After reading the data below, copy out every line that contains the word "agent".

[Entries shown — start]

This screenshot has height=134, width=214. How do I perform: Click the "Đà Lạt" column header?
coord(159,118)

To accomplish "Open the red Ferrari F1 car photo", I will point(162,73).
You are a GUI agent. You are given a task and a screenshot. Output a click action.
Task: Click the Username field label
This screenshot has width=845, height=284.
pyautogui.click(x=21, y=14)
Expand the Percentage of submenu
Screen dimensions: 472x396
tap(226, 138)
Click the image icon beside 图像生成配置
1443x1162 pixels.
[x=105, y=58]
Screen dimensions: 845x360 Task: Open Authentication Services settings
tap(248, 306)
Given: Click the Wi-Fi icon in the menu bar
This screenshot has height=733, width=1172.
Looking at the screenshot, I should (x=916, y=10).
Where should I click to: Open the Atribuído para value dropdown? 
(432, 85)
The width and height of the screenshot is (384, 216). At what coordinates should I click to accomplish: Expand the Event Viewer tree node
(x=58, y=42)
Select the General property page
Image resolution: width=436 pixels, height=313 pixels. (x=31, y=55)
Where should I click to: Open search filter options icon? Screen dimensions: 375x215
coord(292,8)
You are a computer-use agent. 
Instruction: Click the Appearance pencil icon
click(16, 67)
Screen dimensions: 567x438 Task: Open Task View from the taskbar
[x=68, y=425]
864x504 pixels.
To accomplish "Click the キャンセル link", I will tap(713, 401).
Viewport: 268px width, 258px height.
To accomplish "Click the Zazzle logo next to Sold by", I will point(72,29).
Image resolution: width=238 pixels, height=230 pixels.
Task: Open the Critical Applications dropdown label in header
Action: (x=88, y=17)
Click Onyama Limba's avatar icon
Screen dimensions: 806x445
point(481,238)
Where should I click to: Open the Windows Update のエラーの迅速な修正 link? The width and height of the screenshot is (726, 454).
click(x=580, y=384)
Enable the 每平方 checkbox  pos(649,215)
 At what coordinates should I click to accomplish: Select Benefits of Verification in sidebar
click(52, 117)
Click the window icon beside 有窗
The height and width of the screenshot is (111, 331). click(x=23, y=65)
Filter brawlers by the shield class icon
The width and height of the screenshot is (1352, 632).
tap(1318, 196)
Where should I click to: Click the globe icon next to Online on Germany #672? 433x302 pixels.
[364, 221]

[Entries shown — finish]

Answer box:
You are a GUI agent. You are given a task and a screenshot. Output a click action.
You are a computer-use agent. 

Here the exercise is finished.